You should be able to find a local outfit that installs and supports satellite internet, have them to come out and demo their system.
regards
my inlaws had hughes satelite and i had to help them out on occasion.
unless you have the patience of a saint you WILL get fustrated with the directway service
first off the only poeple who can install the satelite is directway (hughes net) and that will run you around $800 for equipment and set up last i checked. if you buy used from ebay your still looking at $400 for them to hook you up, you can't register yourself.
upload and download speeds are patchy, very weather dependant. if email, this forum and blogging is you thing then ok. video is not really worth the hassle.
if you're really out in the boonies, don't mind poor tech support, and have no other choice then go for it.
oh yeah, they have a stingy FAP (fair access policy) ie if you download over a certain amount of data per month, i forget the amount maybe 2 gigs, your connection gets throttled to dial up speeds!
go with verizon or if you have a local wifi company all the better.

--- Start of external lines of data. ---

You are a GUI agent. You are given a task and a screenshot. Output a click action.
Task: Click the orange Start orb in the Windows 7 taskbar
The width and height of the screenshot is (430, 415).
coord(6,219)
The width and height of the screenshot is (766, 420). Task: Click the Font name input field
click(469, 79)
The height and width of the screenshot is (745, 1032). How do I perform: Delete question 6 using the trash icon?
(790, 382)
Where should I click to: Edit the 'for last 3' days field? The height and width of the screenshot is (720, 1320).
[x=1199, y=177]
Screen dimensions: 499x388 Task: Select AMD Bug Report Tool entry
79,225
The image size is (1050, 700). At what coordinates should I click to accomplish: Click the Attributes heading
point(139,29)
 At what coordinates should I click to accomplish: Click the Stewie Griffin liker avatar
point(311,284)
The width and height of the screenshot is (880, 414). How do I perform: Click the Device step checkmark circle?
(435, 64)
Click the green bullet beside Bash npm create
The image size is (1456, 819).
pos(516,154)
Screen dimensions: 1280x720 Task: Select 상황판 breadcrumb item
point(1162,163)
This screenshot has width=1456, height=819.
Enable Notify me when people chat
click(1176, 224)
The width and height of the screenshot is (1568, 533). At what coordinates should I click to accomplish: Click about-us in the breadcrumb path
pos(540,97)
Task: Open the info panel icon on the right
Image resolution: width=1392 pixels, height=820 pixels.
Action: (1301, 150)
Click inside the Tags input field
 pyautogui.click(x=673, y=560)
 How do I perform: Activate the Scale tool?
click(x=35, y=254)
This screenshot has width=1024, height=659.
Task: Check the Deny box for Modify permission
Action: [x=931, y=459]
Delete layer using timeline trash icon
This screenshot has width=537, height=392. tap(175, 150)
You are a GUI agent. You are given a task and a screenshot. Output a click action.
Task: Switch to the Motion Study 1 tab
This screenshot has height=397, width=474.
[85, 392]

Looked into it and SLOW was always the complaint from users. Went instead with Sprint's wireless. Not too bad but you need cell coverage for it to work. They advertise "broadband like" speed and that's about what it is. Much faster than dialup. Great for traveling. Even though most RV parks have free wireless, you still have to get the password, upload something else or other. I'm connected all the time.
I'm sure the Verizon is virtually the same.
for my home in a remote area i chose wild blue.
at the time i was searching for systems there
were 3 providers avaialble: Starband, Wild Blue
and Direct Way (DTV/Hughes)
i have had neighbors with each service. we
live where no dsl or cell service reaches.
these are roof top home systems, but i am
looking for a mobile pkg for r.v. use..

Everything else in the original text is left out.